I received a salt capsule from Vishal, a friend of mine, at start line which I kept and planned to use if at I got cramps, however I did not feel the urge or using it until I reached 18th km where I felt little stiffness of my left feet, however I had finished maximum of downhill and was about to run on less gradient surface, that actually work and my stiffness was relieved without taking salt capsule. I managed to keep the same pace. As usual I always sprint at the last km, pacing at under 6/km.
The Finish Line and Beyond
Crossing the finish line at the Satara Hill Half Marathon stands as a truly remarkable achievement. As runners conquer the demanding course and are awarded their medals, a profound sense of contentment and victory envelops them. However, this is just the beginning of the journey. The enduring memories of this exceptional experience continue to inspire, drawing many participants back year after year.
I completed my half marathon in 2 hours and 35 minutes. I felt immense satisfaction not only with my time but also for finishing the race without any injury. Afterward, I reunited with my fellow runners from our group and commemorated our achievements with photos featuring our well-earned medals. We shared our race experiences while enjoying the refreshments provided by the event organizers before making our way back to the hotel.
Beyond the Race
The Satara Hill Half Marathon is not just about competition; it’s also about giving back. Many editions of the event have seen initiatives to raise awareness about social and environmental issues. Whether it’s promoting a healthy lifestyle, supporting local causes, or advocating for environmental conservation, this marathon goes beyond the finish line.
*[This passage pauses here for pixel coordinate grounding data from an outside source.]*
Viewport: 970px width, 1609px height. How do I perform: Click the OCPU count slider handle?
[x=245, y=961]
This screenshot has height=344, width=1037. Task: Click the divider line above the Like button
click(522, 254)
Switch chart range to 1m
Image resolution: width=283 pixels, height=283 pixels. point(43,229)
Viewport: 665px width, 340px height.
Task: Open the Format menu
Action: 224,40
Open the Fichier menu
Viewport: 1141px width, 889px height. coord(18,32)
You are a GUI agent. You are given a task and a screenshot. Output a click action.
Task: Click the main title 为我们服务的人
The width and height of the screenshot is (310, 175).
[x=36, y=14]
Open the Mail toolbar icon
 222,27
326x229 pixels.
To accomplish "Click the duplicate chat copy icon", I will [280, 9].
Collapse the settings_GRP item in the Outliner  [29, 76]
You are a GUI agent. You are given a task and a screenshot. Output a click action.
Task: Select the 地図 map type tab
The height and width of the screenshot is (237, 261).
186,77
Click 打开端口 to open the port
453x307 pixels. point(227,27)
The Satara Hill Half Marathon is a celebration of human potential, a communion with nature, and a testament to the power of community. It’s a reminder that even amidst the hustle and bustle of modern life, there are still moments when we can connect with our inner selves and with the beauty that surrounds us.
So, whether you’re an avid runner seeking a new challenge or simply someone who appreciates the splendor of nature, the Satara Hill Half Marathon beckons. It’s an invitation to lace up your running shoes, embrace the hills, and embark on a journey of physical and spiritual discovery.